Futurism is the oldest of the views, by default held by all the earliest Christians whom held also to imminency. It is explicitly taught as such by Justin Martyr, Irenaeus, Hippolytus and others. To its advantage can be pointed out that Daniel 9:26 demands a gap of at least forty years, so a longer duration comes as no great surprise. The ancient Church explained this ongoing duration via the sexta-septamillennial tradition, as in, the final things would unfold about the time the six thousand years of wickedness were to be concluded. The span seen from today's perspective is now so large it becomes easy to see that the span is, itself, a dispensation of its own - the dispensation of the Mystery (the Church age). This above illustration is perhaps presented more clearly in our chart pertaining to Daniel's major prophecies, found here.
Historicism was the dominant position of Reformation era Christians. It was created to justify the Reformation movement. The antichrist and beast themes were seen as gradually unfolding through the long history of Roman Catholic apostasy and tyranny. This view has been misused by those such as the Millerites in a "date-setting" manner, which resulted in what is knows as "The Great Disappointment." This failure attributed to Historicism and its natural tendencies, caused students of prophecy to return to the futurism and constant imminency of the ancient Church which, when embraced, makes the setting of dates an impossibility.

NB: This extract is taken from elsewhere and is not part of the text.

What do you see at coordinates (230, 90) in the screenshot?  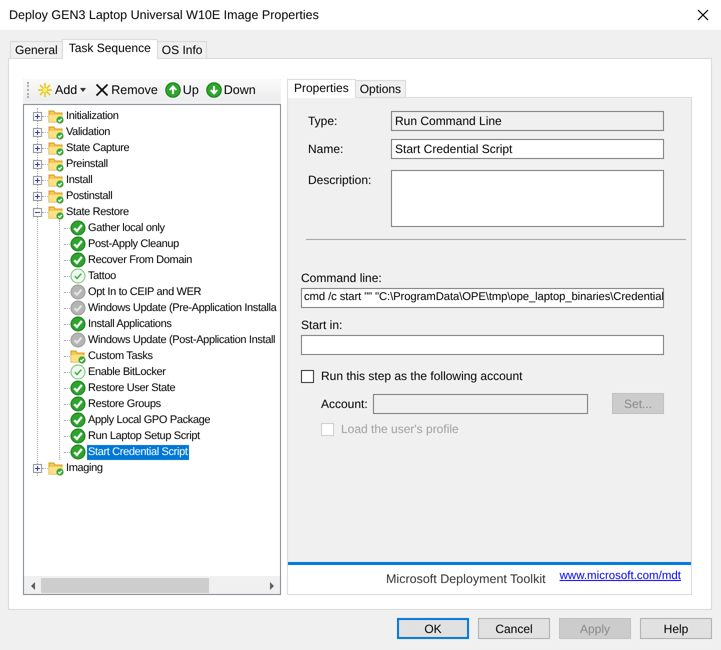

Preterism is the newest of the three outlooks. Some preterists believe certain statements from Eusebius lean preterist, but that opinion remains disputed. Preterism places the fulfillment of the Great Tribulation at 67-70 A.D., and the "spiritualizing" necessary to accomplish this goal leaves the associated prophecies to bear no resemblance whatever to the alleged fulfillments. Preterism suggests the wild idea that the Great Tribulation and coming of the Lord was fulfilled without the ancient Church happening to notice it. Preterism is the least likely of the three outlooks.